Prompt: Return, word for word, the line that contains "Where should I click to: Select" and every line after it through the end of the records.

[[ Records provided open ]]

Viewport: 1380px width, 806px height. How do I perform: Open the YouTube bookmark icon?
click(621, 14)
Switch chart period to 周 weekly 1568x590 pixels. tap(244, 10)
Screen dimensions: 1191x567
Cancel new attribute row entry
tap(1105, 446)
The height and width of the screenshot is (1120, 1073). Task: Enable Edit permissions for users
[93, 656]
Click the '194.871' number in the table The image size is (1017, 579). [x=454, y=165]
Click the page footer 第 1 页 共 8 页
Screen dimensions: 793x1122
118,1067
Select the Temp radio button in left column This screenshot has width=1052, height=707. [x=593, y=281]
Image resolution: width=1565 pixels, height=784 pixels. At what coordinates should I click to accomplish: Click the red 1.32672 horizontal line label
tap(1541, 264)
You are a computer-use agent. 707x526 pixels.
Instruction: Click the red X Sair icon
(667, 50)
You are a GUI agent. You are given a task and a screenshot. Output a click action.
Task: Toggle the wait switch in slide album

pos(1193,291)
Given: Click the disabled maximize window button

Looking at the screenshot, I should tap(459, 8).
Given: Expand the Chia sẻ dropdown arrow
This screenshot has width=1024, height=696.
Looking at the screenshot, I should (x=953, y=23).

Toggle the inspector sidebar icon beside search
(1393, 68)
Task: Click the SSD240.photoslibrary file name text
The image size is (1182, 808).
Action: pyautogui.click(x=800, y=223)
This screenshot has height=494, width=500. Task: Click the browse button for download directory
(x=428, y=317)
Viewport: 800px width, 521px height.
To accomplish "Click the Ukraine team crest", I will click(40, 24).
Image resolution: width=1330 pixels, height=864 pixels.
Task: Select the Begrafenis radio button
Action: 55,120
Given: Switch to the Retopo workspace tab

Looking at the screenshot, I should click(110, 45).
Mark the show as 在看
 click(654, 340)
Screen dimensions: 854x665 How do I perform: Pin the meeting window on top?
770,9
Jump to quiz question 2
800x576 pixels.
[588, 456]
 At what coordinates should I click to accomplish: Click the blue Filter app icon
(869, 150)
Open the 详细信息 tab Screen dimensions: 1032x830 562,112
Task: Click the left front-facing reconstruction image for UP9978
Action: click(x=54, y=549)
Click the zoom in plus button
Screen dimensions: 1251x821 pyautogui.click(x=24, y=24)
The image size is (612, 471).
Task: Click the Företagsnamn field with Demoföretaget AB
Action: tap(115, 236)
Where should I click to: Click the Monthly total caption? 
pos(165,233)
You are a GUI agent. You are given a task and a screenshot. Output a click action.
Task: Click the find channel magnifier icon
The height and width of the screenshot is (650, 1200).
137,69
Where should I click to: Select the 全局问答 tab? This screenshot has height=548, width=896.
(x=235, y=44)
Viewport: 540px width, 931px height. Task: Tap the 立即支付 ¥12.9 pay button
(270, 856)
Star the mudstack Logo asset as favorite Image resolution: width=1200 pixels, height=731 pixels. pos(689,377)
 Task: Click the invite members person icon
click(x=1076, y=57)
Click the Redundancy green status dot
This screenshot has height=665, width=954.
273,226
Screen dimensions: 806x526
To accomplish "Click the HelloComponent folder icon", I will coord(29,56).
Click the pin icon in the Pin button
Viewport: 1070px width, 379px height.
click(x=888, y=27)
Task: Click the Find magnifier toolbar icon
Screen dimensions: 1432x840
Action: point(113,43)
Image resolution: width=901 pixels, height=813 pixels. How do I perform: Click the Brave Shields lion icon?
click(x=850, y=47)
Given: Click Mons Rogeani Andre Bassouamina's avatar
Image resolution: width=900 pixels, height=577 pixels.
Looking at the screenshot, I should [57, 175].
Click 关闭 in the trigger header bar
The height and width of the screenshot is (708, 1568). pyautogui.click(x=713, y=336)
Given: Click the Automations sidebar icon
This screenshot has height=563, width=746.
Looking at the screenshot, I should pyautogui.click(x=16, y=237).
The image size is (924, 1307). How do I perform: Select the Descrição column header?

[[ Records provided closed ]]

Output:
Where should I click to: Select the 全局问答 tab? This screenshot has height=548, width=896.
(x=235, y=44)
Viewport: 540px width, 931px height. Task: Tap the 立即支付 ¥12.9 pay button
(270, 856)
Star the mudstack Logo asset as favorite Image resolution: width=1200 pixels, height=731 pixels. pos(689,377)
 Task: Click the invite members person icon
click(x=1076, y=57)
Click the Redundancy green status dot
This screenshot has height=665, width=954.
273,226
Screen dimensions: 806x526
To accomplish "Click the HelloComponent folder icon", I will coord(29,56).
Click the pin icon in the Pin button
Viewport: 1070px width, 379px height.
click(x=888, y=27)
Task: Click the Find magnifier toolbar icon
Screen dimensions: 1432x840
Action: point(113,43)
Image resolution: width=901 pixels, height=813 pixels. How do I perform: Click the Brave Shields lion icon?
click(x=850, y=47)
Given: Click Mons Rogeani Andre Bassouamina's avatar
Image resolution: width=900 pixels, height=577 pixels.
Looking at the screenshot, I should [57, 175].
Click 关闭 in the trigger header bar
The height and width of the screenshot is (708, 1568). pyautogui.click(x=713, y=336)
Given: Click the Automations sidebar icon
This screenshot has height=563, width=746.
Looking at the screenshot, I should pyautogui.click(x=16, y=237).
The image size is (924, 1307). How do I perform: Select the Descrição column header?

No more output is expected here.